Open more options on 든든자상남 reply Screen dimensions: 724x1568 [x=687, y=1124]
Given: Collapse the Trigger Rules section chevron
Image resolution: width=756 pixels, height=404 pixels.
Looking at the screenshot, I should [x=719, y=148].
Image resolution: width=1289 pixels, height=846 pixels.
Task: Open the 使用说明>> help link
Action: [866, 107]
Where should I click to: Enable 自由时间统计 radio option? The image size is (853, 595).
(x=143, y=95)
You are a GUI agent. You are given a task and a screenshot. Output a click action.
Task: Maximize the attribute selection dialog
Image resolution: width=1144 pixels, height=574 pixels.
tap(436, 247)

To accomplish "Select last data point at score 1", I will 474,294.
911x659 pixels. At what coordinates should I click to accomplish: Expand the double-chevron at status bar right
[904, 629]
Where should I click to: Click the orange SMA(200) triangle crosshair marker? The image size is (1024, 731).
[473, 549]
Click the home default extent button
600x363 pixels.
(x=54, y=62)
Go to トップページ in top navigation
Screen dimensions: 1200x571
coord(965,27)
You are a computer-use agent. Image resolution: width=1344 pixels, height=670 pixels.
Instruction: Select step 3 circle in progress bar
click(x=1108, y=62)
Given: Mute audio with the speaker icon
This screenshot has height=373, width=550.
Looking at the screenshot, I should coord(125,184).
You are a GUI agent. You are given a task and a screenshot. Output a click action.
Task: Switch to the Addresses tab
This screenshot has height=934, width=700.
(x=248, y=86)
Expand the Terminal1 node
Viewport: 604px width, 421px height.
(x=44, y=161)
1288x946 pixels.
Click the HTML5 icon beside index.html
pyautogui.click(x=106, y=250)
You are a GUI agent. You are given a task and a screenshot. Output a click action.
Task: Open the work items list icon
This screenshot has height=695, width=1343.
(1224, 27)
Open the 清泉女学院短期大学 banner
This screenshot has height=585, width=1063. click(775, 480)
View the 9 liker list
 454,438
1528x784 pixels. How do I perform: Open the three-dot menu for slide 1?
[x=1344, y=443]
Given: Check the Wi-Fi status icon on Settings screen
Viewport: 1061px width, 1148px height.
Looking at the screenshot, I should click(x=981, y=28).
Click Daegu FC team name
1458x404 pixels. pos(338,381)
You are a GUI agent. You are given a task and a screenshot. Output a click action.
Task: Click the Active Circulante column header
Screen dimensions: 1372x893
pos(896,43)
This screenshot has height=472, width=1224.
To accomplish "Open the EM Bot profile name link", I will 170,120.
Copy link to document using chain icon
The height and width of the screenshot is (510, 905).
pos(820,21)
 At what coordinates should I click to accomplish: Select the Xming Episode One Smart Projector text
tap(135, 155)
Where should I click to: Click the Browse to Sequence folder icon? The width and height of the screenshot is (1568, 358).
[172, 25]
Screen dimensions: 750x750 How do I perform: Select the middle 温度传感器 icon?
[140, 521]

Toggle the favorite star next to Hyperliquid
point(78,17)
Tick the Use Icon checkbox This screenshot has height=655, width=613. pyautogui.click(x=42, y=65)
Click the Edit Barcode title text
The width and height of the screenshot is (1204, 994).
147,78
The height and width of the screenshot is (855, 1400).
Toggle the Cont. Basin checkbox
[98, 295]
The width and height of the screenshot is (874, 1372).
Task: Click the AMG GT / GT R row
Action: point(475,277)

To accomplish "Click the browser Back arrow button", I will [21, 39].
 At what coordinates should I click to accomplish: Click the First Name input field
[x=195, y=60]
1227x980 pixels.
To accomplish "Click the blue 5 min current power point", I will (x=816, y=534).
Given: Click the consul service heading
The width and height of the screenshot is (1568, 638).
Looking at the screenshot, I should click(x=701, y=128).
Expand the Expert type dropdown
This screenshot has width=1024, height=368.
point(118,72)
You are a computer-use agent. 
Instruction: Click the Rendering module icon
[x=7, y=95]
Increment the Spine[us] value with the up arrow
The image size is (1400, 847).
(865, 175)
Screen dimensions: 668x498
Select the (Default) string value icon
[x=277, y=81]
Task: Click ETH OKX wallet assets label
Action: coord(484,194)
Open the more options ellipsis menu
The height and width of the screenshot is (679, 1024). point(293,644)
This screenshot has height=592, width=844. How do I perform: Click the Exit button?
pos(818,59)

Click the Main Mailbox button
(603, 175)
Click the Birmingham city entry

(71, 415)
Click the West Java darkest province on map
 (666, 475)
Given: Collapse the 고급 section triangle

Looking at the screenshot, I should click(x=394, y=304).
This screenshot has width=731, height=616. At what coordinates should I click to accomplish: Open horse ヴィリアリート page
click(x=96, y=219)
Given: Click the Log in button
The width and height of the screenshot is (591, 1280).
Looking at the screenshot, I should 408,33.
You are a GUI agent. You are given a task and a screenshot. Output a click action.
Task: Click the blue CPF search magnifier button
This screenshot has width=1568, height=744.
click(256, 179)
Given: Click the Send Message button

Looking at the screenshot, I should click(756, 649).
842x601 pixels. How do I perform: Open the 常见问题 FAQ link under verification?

· · ·

• What is expected: State the number of lines in the preceding data that contain the word "will", and nothing besides.

• Answer below: 4